Eti senin, kemiği benim...
Cümlesi de eskilerde velinin çocuğunu öğretmene teslim ederken verdiği açık senettir. Bu öğretmene olan inancın, güvenin, saygının bir göstergesidir. Yoksa hiçbir öğretmenin kasaplık yetisi yoktur. Eti kemikten ayırmak gibi bir şekil yoktur. Bu çocuğun aile ve öğretmene ait olduğunu anlatan keskin bir deyiştir. Çocuk artık yarı ailenin yarı öğretmenindir. Çocuğun eğitimi, ailede verilen sevgi-saygı değerlerinin yanında, öğretmenin doğru bilgiyle aydınlattığı, gelişim yolunu açar.
Öğretmenler ne ister? Çook seneler sonra karşılaştığım Edebiyat Hocam Fahrünnisa Hanım'a bu soruyu yöneltmiştim. Bana ‘’Çocuklarımın kalplerine önce sevgiyi ekmek istedim. Gelişebilecekleri en ileri seviyeye kadar ilerleyebilmelerine yardımcı oldum. Ailelerinde bulamadıklarını vermeye gayret ettim. Onlara vatana yararlı işler yaparak, milletçe ilerleyebilecekleri yerlerde olmaları gerektiğini anlatmaya çalıştım. Ama içlerindeki potansiyeli tam anlamıyla ortaya çıkaracakları bir eğitim sistemimizin olmayışı beni hep üzdü. Öğretmen toplantılarında bu konulara değinerek, çocuk eğitimi konusunda ki bilgi eksikliğine dikkat çekmeye çalıştım. Hep çocukları korkutarak değil de severek yaklaşmanın, eğlendirerek öğretmenin onları daha başarılı yaptığını gördüm. Çocukları dinlemek, anlamak, sorularını cevaplamak, görüş açılarını genişletmek, kitap okumaya özendirmek; onlara sevgi vererek güvenlerini sağlamak gerekir’’ Demişti.

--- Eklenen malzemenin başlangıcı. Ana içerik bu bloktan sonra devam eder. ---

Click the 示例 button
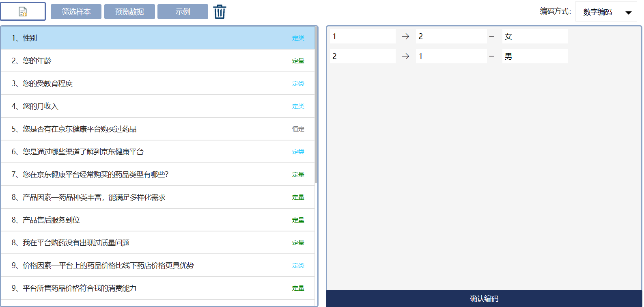Image resolution: width=644 pixels, height=307 pixels. pos(183,12)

Mustafa Kemal Atatürk; Dünyanın her tarafında öğretmenler, insan topluluğunun en fedakar ve muhterem unsurlarıdır.’’ Der. Ayakları üstüne basan, bilgili, onurlu, gururlu, başarılı ve bilinçli çocuklar yetiştirmek emek ister. Günümüzde baba-anne çalışan bir aile yaşamında öğretmenlerimize daha çok iş düşüyor. Aileler çocukları okula verdi mi, kendini çoğu konudan sorumlu tutma duygusundan da sıyrılıveriyor. Ama nedense canlarımızı emanet ettiğimiz öğretmenlerimizin şartlarını iyileştirmeyi bir türlü başaramıyoruz. Senelerdir süregelen şikayetlerini kulak ardı ediyoruz. Onları maddi, manevi güçlendiremiyoruz. Sorunlarıyla boğuşup durmaktalar ve bizim kendilerinden çocuklarımızı adam etmeleri gibi büyük bir beklentimiz var.

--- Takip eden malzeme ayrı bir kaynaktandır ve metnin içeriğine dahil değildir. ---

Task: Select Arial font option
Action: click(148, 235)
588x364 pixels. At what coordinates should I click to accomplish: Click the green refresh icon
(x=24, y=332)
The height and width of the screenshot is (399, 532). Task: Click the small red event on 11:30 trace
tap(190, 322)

Salgın nedeniyle Eğitim Sistemi boşlukları ve yokluklarına, öğretmenlerin çaresizliğine bu yazıda yeterli yerim yok ne yazık ki! Yetkili ağızlardan eğitime ayrılan bütçenin yetersizliğini duymaktayız. Verilen kadrolar yetersiz, her sene sınavlara girip çıkan öğretmenler çaresiz. Umutsuzca bir bekleyiş içinde ömür tüketiyorlar. Ve biz Öğretmenlerimize bir gelecek veremezken, onlardan çocuklarımızın hayatlarına yön vermelerini, doğru meslek seçimlerine yönlendirmelerini kısacası geleceklerini şekillendirmelerini bekliyoruz. İronik!

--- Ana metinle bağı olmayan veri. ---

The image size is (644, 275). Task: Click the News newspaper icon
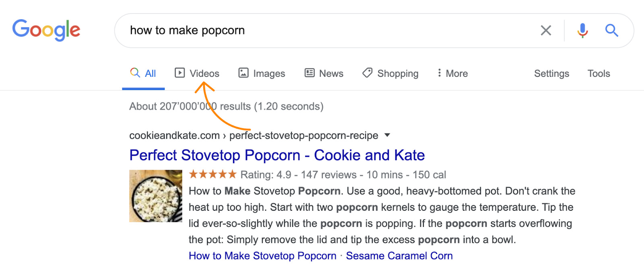tap(310, 73)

Bugün Öğretmenler Günü. Başöğretmen Mustafa Kemal Atatürk’ün şahsında ebediyete intikal eden değerli öğretmenlerimize rahmet diliyorum.
Laik Cumhuriyet ışığında öğrenci yetiştiren, öğretmenlerimin önünde saygıyla eğiliyorum. Yaşamıma değen öğretmenlerime yolumu aydınlattıkları için minnettarım.